-- Source excerpt --
The dozen or so string players who brought their instruments warmed up tentatively. When it came time to tune, the concertmaster stood and smiled sheepishly at the principal oboist. He only shook his head in response. None of the winds or brass had brought their instruments.

The student demonstration was organized and publicized a few days before to protest the return of conductor Carlos Kalmar, CIM’s director of orchestral studies. Just weeks earlier, Kalmar had been cleared in an independently commissioned Title IX investigation.

In April, the school’s Title IX coordinator, Vivian Scott, had announced she was investigating Kalmar in an email sent to the entire student body. Scott was subsequently suspended from her role, then laid off in July alongside four other colleagues due to administrative “restructuring,” according to sources and an internal email provided to VAN. Over the next three months, CIM retained law firm BakerHostetler to conduct an independent investigation into Kalmar’s conduct, interviewing “more than 30 CIM students, faculty, and staff,” per a CIM statement.

-- Given entries --
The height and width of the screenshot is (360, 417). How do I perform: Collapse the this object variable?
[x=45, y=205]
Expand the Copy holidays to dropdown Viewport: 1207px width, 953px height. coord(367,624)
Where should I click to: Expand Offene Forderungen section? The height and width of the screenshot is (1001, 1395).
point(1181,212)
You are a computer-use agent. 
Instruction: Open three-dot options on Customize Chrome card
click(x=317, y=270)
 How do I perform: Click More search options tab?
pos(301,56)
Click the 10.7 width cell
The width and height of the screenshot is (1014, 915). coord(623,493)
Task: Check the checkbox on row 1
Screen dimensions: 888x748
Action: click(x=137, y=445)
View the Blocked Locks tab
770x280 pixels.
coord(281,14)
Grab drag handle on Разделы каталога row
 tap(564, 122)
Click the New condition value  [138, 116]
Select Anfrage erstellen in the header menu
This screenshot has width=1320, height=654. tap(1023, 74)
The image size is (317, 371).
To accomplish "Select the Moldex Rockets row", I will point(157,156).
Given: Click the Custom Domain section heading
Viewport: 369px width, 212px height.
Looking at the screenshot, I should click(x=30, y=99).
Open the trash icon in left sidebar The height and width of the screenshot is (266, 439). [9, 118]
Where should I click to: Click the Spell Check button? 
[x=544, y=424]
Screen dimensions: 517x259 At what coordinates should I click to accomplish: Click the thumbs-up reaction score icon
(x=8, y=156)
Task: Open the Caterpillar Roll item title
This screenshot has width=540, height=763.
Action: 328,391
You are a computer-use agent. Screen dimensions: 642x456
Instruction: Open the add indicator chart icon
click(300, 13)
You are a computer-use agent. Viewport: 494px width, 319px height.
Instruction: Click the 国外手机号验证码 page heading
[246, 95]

-- What is required --
Answer these questions from the excerpt about the CIM student demonstration:
1. At whom did the concertmaster smile when it came time to tune?
2. What was the student demonstration organized to protest?
3. Which law firm did CIM retain to investigate Kalmar's conduct?

-- Task solution --
1. The principal oboist.
2. The return of conductor Carlos Kalmar, CIM's director of orchestral studies.
3. BakerHostetler.